DB Error: unable to start Garage #666

Closed
opened 2023-11-05 18:27:08 +00:00 by Ghost · 1 comment

Hello

I use Garage via a Kubernetes deployment, and the storage part runs from an NFS share.

Since this afternoon and without explanation, Garage crashed, and even with a restore of the DB directory, impossible to restart it.

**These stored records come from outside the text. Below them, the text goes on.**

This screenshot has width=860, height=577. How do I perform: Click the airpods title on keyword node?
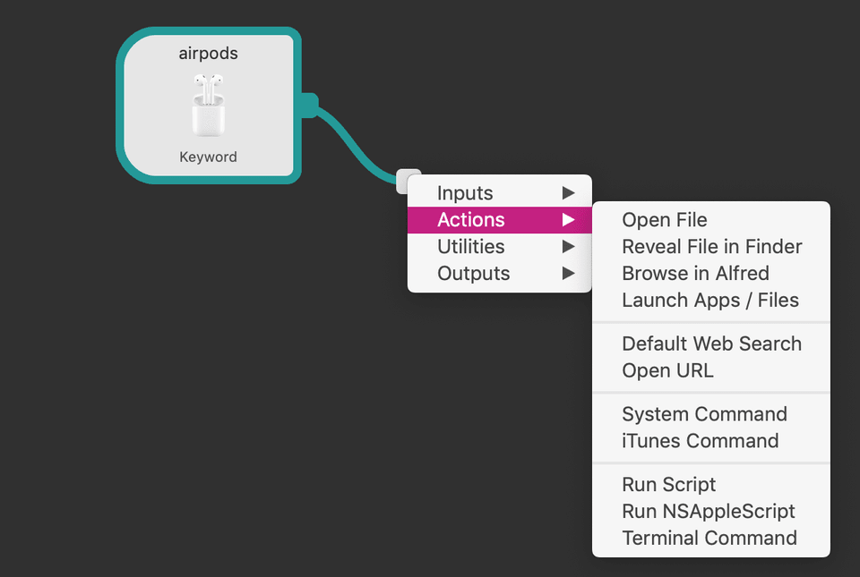click(208, 54)
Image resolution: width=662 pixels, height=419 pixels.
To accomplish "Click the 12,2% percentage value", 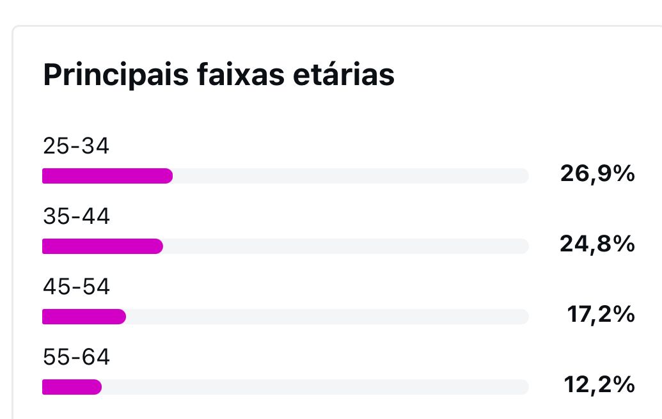I will coord(599,385).
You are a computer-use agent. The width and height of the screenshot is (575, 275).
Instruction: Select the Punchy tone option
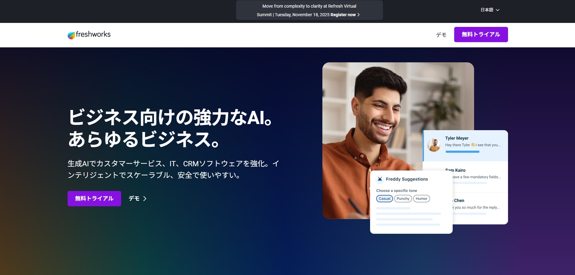[x=403, y=199]

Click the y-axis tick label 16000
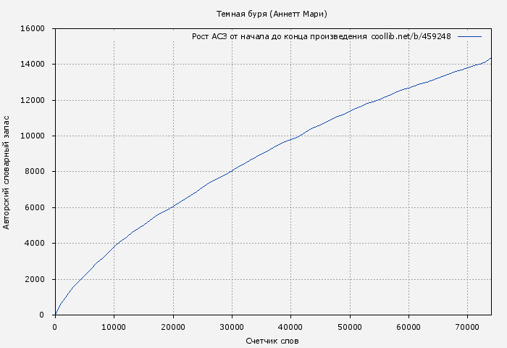pyautogui.click(x=33, y=29)
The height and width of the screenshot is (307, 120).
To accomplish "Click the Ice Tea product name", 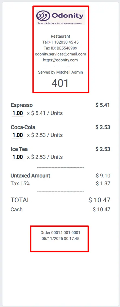I will 19,149.
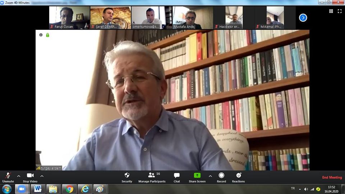Start recording with the Record button
This screenshot has height=194, width=345.
coord(221,177)
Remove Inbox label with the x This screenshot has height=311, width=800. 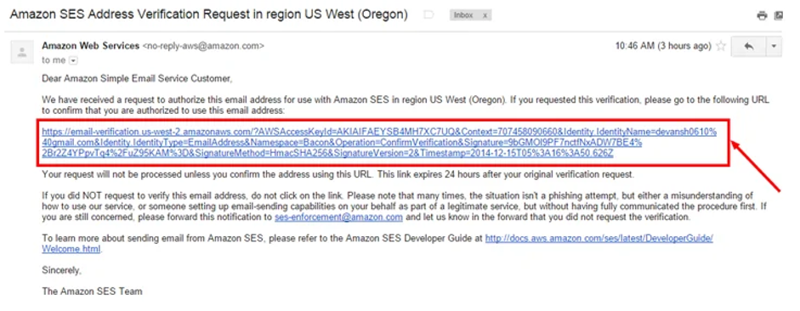485,15
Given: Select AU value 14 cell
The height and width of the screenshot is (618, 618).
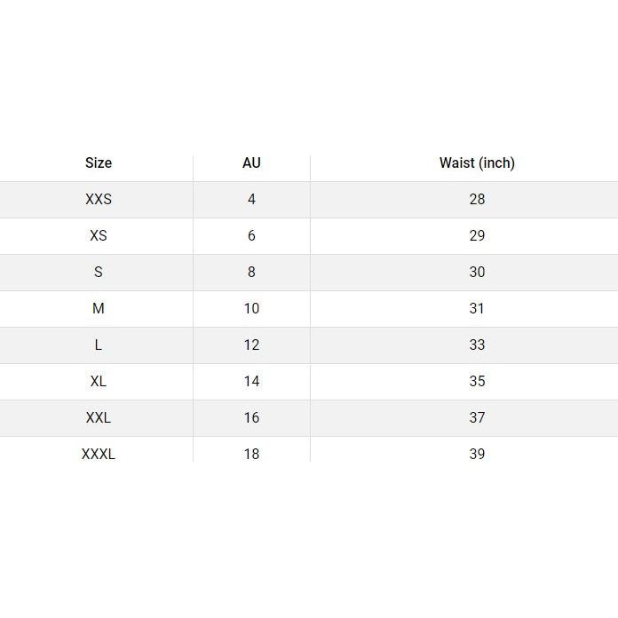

The deployed version is 0.8.4, with sled:

metadata_dir = "/mnt/meta"
data_dir = "/mnt/data"

db_engine = "sled"

block_size = 1048576
sled_cache_capacity = 134217728
sled_flush_every_ms = 2000

replication_mode = "1"

compression_level = 19

rpc_bind_addr = "[::]:3901"
# rpc_secret will be populated by the init container from a k8s secret object
rpc_secret = "__RPC_SECRET_REPLACE__"

bootstrap_peers = []

[kubernetes_discovery]
namespace = "garage"
service_name = "garage-cslow"
skip_crd = false

[s3_api]
s3_region = "eu-west-1"
api_bind_addr = "[::]:3900"
root_domain = ".cslow.domain.local"

[s3_web]
bind_addr = "[::]:3902"
root_domain = ".garage.domain.local"
index = "index.html"

[admin]
api_bind_addr = "[::]:3903"

When starting garage, it remains in this state throughout:

2023-11-05T18:17:48.393180Z  INFO garage::server: Loading configuration...
2023-11-05T18:17:48.393408Z  INFO garage::server: Initializing Garage main data store...
2023-11-05T18:17:48.393442Z  INFO garage_model::garage: Opening database...
2023-11-05T18:17:48.393446Z  INFO garage_model::garage: Opening Sled database at: /mnt/meta/db

I have another Garage instance that works with the same configuration, but without any crashing.

Regards

**UPDATE: **

It seems that everything is back, still the mysteries of the NFS.....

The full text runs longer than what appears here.